The tasks:
1. In the opinion excerpt, for how long after leaving Andersen did the 1997 noncompetition agreement bar Edwards from performing the same professional services for the same clients?
2. Return the span of the opinion excerpt that begins at the words "Plaintiff Raymond Edwards" and stops after the words "the same clients.", copied word for word.

Extract to read:
..........

Edwards v. Arthur Andersen LLP

KENNARD, J., Concurring and Dissenting.

Plaintiff Raymond Edwards II, a certified public accountant, was employed by defendant Arthur Andersen LLP, in its Los Angeles office as a tax manager, and he was eventually promoted to senior manager. When Edwards was hired in 1997, Andersen insisted that he sign a noncompetition agreement that barred him from leaving Andersen and (during the subsequent 18 months) performing the same professional services for any of the same clients.

In the wake of the Enron scandal, Andersen sold its domestic accounting practice to various purchasers. HSBC USA, Inc. (HSBC), agreed to purchase Edwards’s practice group. As part of this purchase, employees in Edwards’s practice group would resign from Andersen and they would be offered employment at HSBC, where they would perform the same duties they had previously performed at Andersen, but, to do so, they first needed to sign a “Termination of Non-compete Agreement” (TONC). The TONC was a general release of claims against Andersen, in exchange for which Andersen would release the employees from the noncompetition agreement, thereby freeing the employees to advise the same clients on behalf of their new employer.

Edwards explains in his brief that he “was painfully aware that he was exposed to potential liability by Andersen’s marketing of disallowed tax shelters, and [therefore] he specifically raised the issue of waiver of his indemnification rights when Andersen presented him with the release.” Andersen, however, insisted that he sign the release. When Edwards refused to do so, Andersen terminated him without paying severance benefits, and HSBC withdrew its offer of employment.

Edwards sued Andersen, HSBC, and an HSBC subsidiary. After he settled with HSBC and the subsidiary, and after the trial court sustained a demurrer to Edwards’s claim under the Cartwright Act (Bus. & Prof. Code, § 16720 et seq.), his only remaining claim against Andersen was for intentional interference with prospective economic advantage. One element of this tort is that the act of interference be wrongful for a reason independent of the interference itself. (See Della Penna v. Toyota Motor Sales, U.S.A., Inc. (1995) 11 Cal.4th 376, 392-393 [45 Cal.Rptr.2d 436, 902 P.2d 740].) Among other things, Edwards asserted that the 1997 noncompetition agreement was invalid under Business and Professions Code section 16600, and it was therefore wrongful for Andersen to require him to sign the TONC as a condition for releasing him from the invalid noncompetition agreement. Edwards also asserted that releases of employee indemnity rights are “null and void” under Labor Code sections 2802 and 2804, and it was therefore wrongful for Andersen to include in the TONC a release of such rights.

..........

Stored rows:
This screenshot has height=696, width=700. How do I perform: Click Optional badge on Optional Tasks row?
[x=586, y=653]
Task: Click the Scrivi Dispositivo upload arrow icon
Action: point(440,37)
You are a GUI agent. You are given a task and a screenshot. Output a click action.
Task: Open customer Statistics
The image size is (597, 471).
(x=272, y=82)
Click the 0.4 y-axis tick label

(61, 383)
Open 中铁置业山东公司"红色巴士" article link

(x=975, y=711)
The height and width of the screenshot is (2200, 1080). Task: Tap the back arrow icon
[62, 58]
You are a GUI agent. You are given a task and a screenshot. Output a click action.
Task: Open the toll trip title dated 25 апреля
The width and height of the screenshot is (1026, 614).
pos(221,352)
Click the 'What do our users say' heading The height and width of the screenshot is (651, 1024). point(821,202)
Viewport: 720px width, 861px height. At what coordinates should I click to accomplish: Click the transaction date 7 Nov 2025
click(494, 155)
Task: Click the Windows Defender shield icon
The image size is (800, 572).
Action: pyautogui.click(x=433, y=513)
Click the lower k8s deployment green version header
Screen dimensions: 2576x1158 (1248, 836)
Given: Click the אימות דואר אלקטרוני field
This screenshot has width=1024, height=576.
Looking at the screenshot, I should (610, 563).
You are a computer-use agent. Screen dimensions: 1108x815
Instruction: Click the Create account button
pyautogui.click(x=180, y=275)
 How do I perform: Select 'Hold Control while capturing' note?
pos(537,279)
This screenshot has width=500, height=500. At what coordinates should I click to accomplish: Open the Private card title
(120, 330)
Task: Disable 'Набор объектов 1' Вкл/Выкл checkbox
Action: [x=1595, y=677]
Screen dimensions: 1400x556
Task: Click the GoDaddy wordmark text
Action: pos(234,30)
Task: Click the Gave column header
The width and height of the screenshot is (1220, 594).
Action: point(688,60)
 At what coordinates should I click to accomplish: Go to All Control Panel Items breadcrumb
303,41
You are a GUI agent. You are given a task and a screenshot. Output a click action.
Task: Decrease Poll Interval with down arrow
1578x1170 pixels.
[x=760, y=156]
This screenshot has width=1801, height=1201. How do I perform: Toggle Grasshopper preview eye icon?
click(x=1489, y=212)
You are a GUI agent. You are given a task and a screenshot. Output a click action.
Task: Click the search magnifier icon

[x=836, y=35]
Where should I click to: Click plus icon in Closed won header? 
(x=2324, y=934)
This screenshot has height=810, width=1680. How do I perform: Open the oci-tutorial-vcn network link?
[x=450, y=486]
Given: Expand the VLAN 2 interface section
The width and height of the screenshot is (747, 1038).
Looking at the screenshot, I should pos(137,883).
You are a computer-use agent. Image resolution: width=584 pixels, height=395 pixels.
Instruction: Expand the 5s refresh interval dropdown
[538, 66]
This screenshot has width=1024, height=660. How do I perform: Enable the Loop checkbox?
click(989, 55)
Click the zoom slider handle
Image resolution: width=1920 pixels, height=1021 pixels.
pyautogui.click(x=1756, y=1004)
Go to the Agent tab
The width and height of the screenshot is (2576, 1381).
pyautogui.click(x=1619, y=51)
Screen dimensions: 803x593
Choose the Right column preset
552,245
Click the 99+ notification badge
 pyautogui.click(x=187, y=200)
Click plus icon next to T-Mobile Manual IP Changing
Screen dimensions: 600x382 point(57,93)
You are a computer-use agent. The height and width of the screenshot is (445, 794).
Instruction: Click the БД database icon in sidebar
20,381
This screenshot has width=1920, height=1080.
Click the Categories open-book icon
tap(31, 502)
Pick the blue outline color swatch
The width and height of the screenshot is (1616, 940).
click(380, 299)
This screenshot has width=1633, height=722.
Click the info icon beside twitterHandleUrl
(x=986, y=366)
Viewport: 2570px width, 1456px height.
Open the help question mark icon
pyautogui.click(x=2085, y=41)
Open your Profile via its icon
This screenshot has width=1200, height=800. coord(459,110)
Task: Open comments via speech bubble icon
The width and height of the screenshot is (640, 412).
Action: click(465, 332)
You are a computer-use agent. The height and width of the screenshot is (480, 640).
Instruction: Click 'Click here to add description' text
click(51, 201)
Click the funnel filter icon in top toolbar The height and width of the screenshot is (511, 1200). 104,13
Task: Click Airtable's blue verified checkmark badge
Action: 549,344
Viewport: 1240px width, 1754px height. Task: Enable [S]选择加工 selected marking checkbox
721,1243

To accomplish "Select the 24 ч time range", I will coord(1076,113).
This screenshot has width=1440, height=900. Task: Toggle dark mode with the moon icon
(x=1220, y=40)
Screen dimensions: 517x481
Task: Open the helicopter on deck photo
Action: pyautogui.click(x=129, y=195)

..........

Responses in order:
1. 18 months

2.
Plaintiff Raymond Edwards II, a certified public accountant, was employed by defendant Arthur Andersen LLP, in its Los Angeles office as a tax manager, and he was eventually promoted to senior manager. When Edwards was hired in 1997, Andersen insisted that he sign a noncompetition agreement that barred him from leaving Andersen and (during the subsequent 18 months) performing the same professional services for any of the same clients.